Wow guys, good call on leaving the amphetamine FAR AWAY from 2C-I..... I took 15mg (no amp) around 10pm, it's 5am now and I'm still fucking wired
 
hey going to dose some PST in a few days. how many pounds of poppy seeds should i use to start out with? (i got "unwashed" ones from amazon -- 4lb bob's red mill and 2lb frontier) i don't really have much of an opiate tolerance, although i used to use opiates regularly, but haven't used them regularly for a long time (years). i can get pretty high off 30-35mg of hydrocodone

The Frontier ones you find in the store are washed to shit and don't work at all. Maybe these are different. Don't know about the other brand. Careful dude, PST is my favorite opiate. Don't fall in.
 
I realized yesterday that I will always be a junkie. Ibogaine or not...the tendency to relapse is there for me. I thought I was strong and when I found myself weak I was wiling. It worked for a year that was better than suboxone but still....a chilling realization but I will be getting help.
 
Follow-up treatment, right? I firmly believe that we all have the ability to make the choices and live the lives we want to. I don't subscribe to the whole "you will never have self-control" thing. I believe it's possible to get there. It will just be hard.
 
For most people ...when life gets rough their brain doesnt go into , 'well just become a junkie again.' Mine seems to do that.... Jan 31st when i found myself relapsed and strung out in a very bad way. I'm not saying I dont have self control, but I had no desire or temptation prior to the perfect storm I experienced earlier this year. Who knows, ill get it worked out in therapy i suppose.
 
What did you dose MGS? Was it 1.25 g HCl? I think I have a little less than gram of the HCl and qtr gram of TA left.....saving it for when I am properly prepared....hopefully I will be off Kratom by then, but if not, well, that should do 'er....

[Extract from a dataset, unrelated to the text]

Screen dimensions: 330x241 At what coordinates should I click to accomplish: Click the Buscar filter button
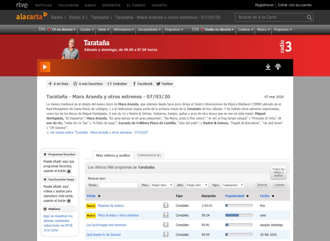click(x=262, y=185)
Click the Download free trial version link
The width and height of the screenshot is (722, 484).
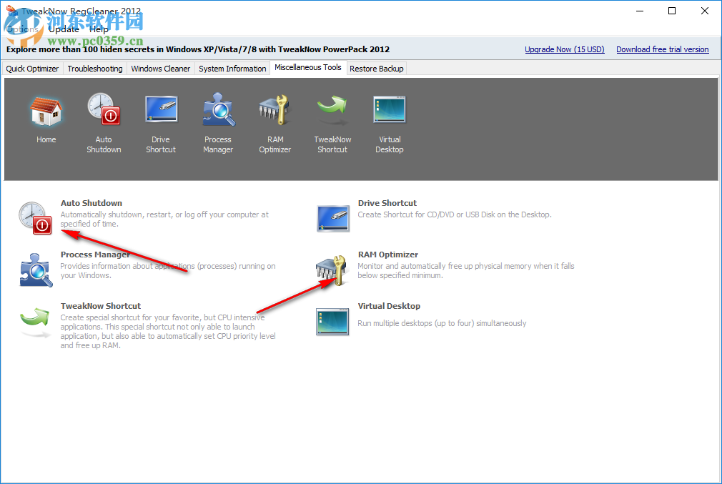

And yes, Ibo can provide some stark realizations about yourself. That's a heavy one man...did it come as a smack to the face or an epiphany or....
 
What did you dose MGS? Was it 1.25 g HCl? I think I have a little less than gram of the HCl and qtr gram of TA left.....saving it for when I am properly prepared....hopefully I will be off Kratom by then, but if not, well, that should do 'er....

And yes, Ibo can provide some stark realizations about yourself. That's a heavy one man...did it come as a smack to the face or an epiphany or....

I took 1.25g of the hcl. I realized it yesterday matter of factually when I recounted the events of the past couple months, and the line of thinking I fell under that got me to where I was making embarrassing public postings and all the shit that went down. I'm dealing with some serious mental issues right now but what doesn't kill me has to make me stronger. Once thing for sure, I'm not gutsy/selfish enough to take it into my own hands so I gotta figure out how to live with my demons.
 
^Given the fact that PST is something of an unknown quantity I would probably suggest a test dose of about half that to be on the safe side. I've not taken poppy seed tea for years but I do remember getting absolutely fucked in my opiate naïve days on about 500 grams. Potency seemed very unpredictable...

The few times I did PST and Pod tea I would get incredibly sick and spend most of the next day puking. I don't recall the dose I took but I was the only one that reacted that way out of my friends. And I can IV 30-60mg of oxy without getting the slightest bit queasy (I save that for one short binge every few months now.)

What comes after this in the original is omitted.